We see straight away that debt to income ratios are lower for good loans and the opposite is true for FICO scores. This is to be expected.

Let’s also plot the densities of these two variables for good and bad loans. When plotting densities the key aesthetic is the x variable (the variable whose density we want to plot). By adding aesthetic color= ggplot will plot observations belonging to different values of the variable specified in color in different colors.

ggplot(aes(x = dti, color = status) ,data = loan) + geom_density()

ggplot(aes(x = fico, color = status) ,data = loan) + geom_density()

The graphs confirm that debt-to-income ratios tend to be higher for bad loans, and FICO scores are lower for bad loans. With FICO scores we also see a sharp drop off around FICO score of 650 suggesting that Lending Club does not approve loans from borrowers with FICO below 650.

3. Normalize quantitative variables

Since the k-NN algorithm uses Euclidean distance, it is sensitive to the scale of different variables. A variable that is measured in millions has much higher influence on the overall Euclidean distance than a variable measured in tens. Therefore, it is typical to normalize or re-scale all variables so that their magnitudes are comparable.
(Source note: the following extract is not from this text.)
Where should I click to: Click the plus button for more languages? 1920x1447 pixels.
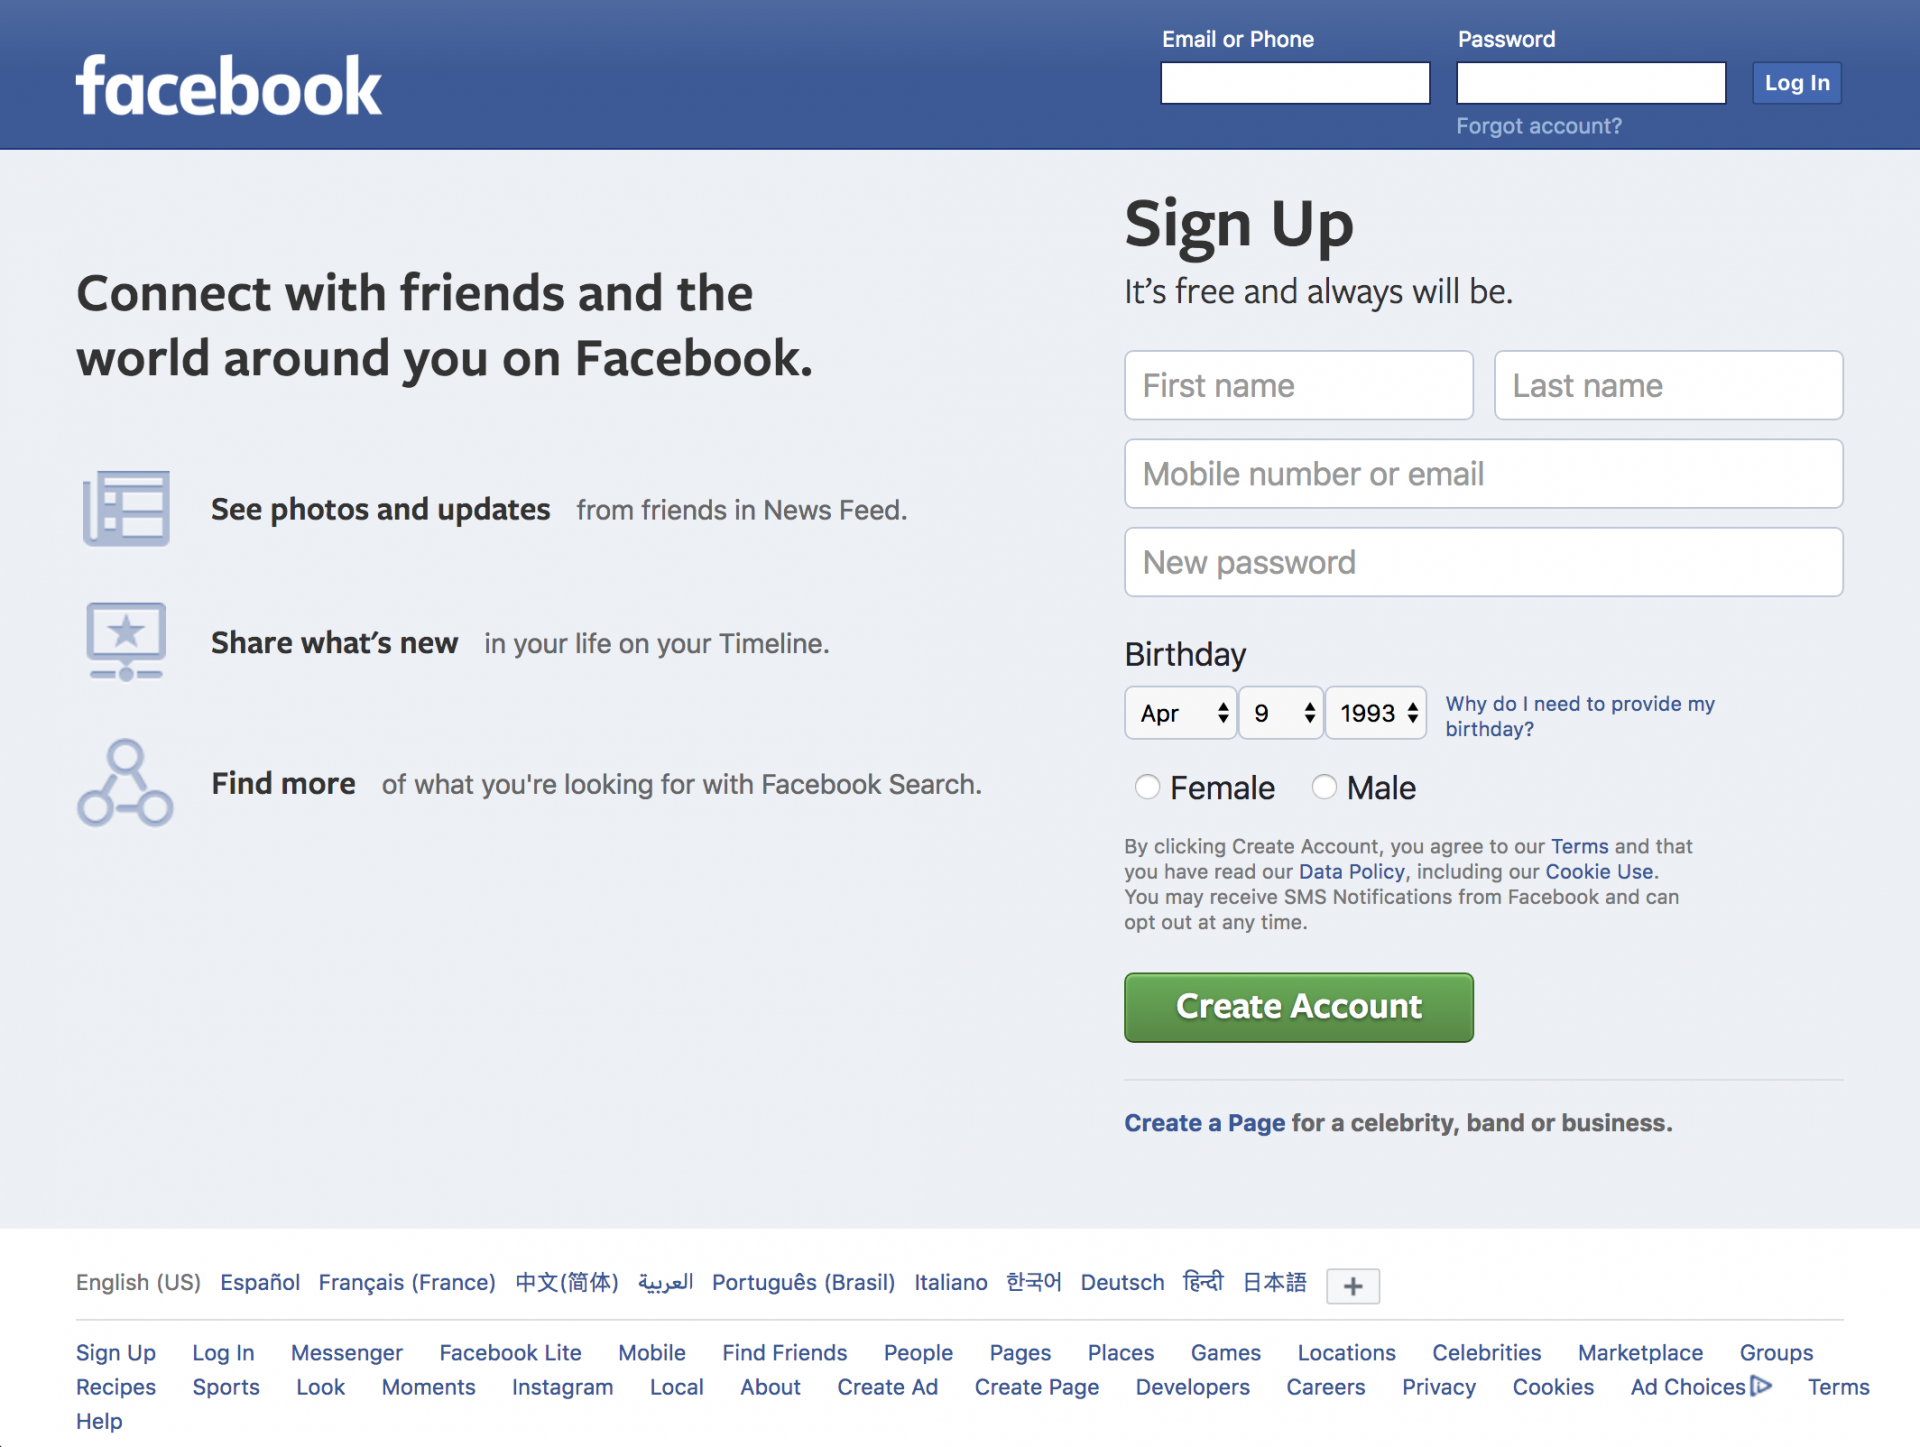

In order for us not to have to retype a long formula several times, we will write our own function and then apply it to our predictors.

normalize <- function(x) {
  return ((x - min(x)) / (max(x) - min(x)))
}

This bit of code defines a new function which we called normalize(). This function takes a vector and returns a vector whose elements have been transformed according to the formula inside the function. The formula ensures that the new vector has elements between zero and one. Let’s apply this to our quantitative variables:

loan <- loan %>%
  mutate(fico_n = normalize(fico),
         dti_n = normalize(dti))
summary(select(loan, fico, fico_n))

##       fico           fico_n      
##  Min.   :612.0   Min.   :0.0000  
##  1st Qu.:687.0   1st Qu.:0.3488  
##  Median :712.0   Median :0.4651  
##  Mean   :715.1   Mean   :0.4793  
##  3rd Qu.:742.0   3rd Qu.:0.6047  
##  Max.   :827.0   Max.   :1.0000

4. Split loan data into test and train

We will use 80% of the loan data to train our model and the rest we will use to test our predictions. Since selecting the test and train observations is random, we will ‘set seed’ so that the computer generates the same set of random numbers each time we run this program. This makes our results reproducible.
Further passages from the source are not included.